Ni Barbate ni Sanlúcar, este es el pueblo costero de Cádiz al que tienes que viajar si quieres comer bien
Este coqueto pueblo blanco de la Janda gaditana junta un reconocimiento a su gastronomía con una oferta culinaria que viaja de la tierra al mar.

Cuando ponemos rumbo al sur y no frentamos hasta encontrarnos con el mar, el repertorio gastronómico que se nos ofrece es amplísimo. Desde los asados de las ventas portuenses hasta las tostas trufadas de Barbate, pasando por restaurantes triestrellados, la provincia de Cádiz está repleta de delicias gastronómicas que hacen difícil dilucidar cuál es el destino idóneo para los amantes del buen comer.
Aunque Sanlúcar y Barbate ostentan con razón su fama, Conil de la Frontera ha sabido abrirse paso como el auténtico referente culinario de la costa. Y es que Conil no es solo playas infinitas y calles encaladas. Hoy, esta localidad blanca y marinera no solo enamora por sus vistas: lo hace, sobre todo, desde la mesa.

Conil, capital gastronómica del sur
Con apenas 20.000 habitantes censados, este coqueto municipio cuatriplica su población en verano, cuando viajeros de todo el país —y del extranjero— acuden en busca de sol, atardeceres frente al mar… y buena comida. En 2024, Conil fue distinguido como Ciudad Gastronómica de España, un sello de calidad instaurado en 2022 con el objetivo de “dar valor, difundir y fomentar la cultura gastronómica española a través de las ciudades más destacables en este ámbito”. Conil sucedía así a Barbate y Jabugo, ganadoras en las dos primeras ediciónes.
Este galardón no llega por casualidad. No es solo que Conil junte un producto impecable, sino que ha construido un tejido gastronómico dinámico que apuesta por el producto local, fomenta eventos anuales ligados a la cocina —como las Jornadas del Atún o la Ruta de la Huerta— y mantiene vivo un recetario tradicional con mirada contemporánea.
Si hay un producto que define a Conil, ese es el atún rojo de almadraba. Capturado de forma artesanal en las costas gaditanas, este manjar protagoniza tartares, encebollados y mojamas. Pero Conil no vive solo del túnido. Su variedad gastronómica abarca desde las carnes de retinto hasta el famosísimo pescado frito, pasando por los arroces, las hortalizas de la huerta y los vinos de la provincia.

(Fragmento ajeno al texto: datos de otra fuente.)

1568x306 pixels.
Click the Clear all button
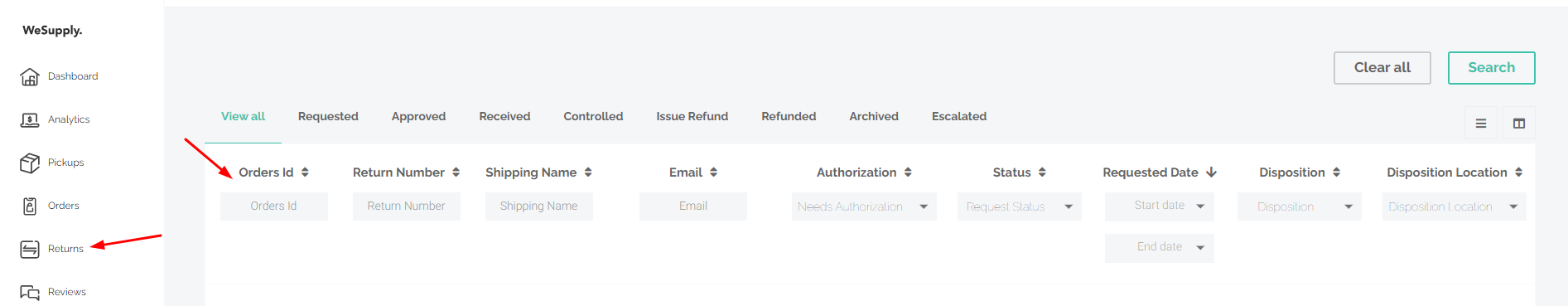(1382, 68)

Un pueblo con sabor y carácter
Pasear por Conil es descubrir un pueblo blanco de calles empinadas y encaladas, con un casco antiguo cuidado y lleno de vida que descansa sobre un paseo marítimo con 14 kilómetros de costa. Desde el emblemático Arco de la Villa hasta la Parroquia de Santa Catalina, pasando por la Torre de Guzmán, el trazado urbano conduce a la Plaza de España, verdadero corazón conileño, donde una estatua de José Saramago rinde homenaje a su vínculo con la localidad.
Conil de la Frontera ha sabido convertir su patrimonio gastronómico en una seña de identidad. Su combinación de producto, tradición, innovación y hospitalidad lo convierten en mucho más que un destino de verano. Aquí se viene a comer bien, sí, pero también a saborear una cultura entera.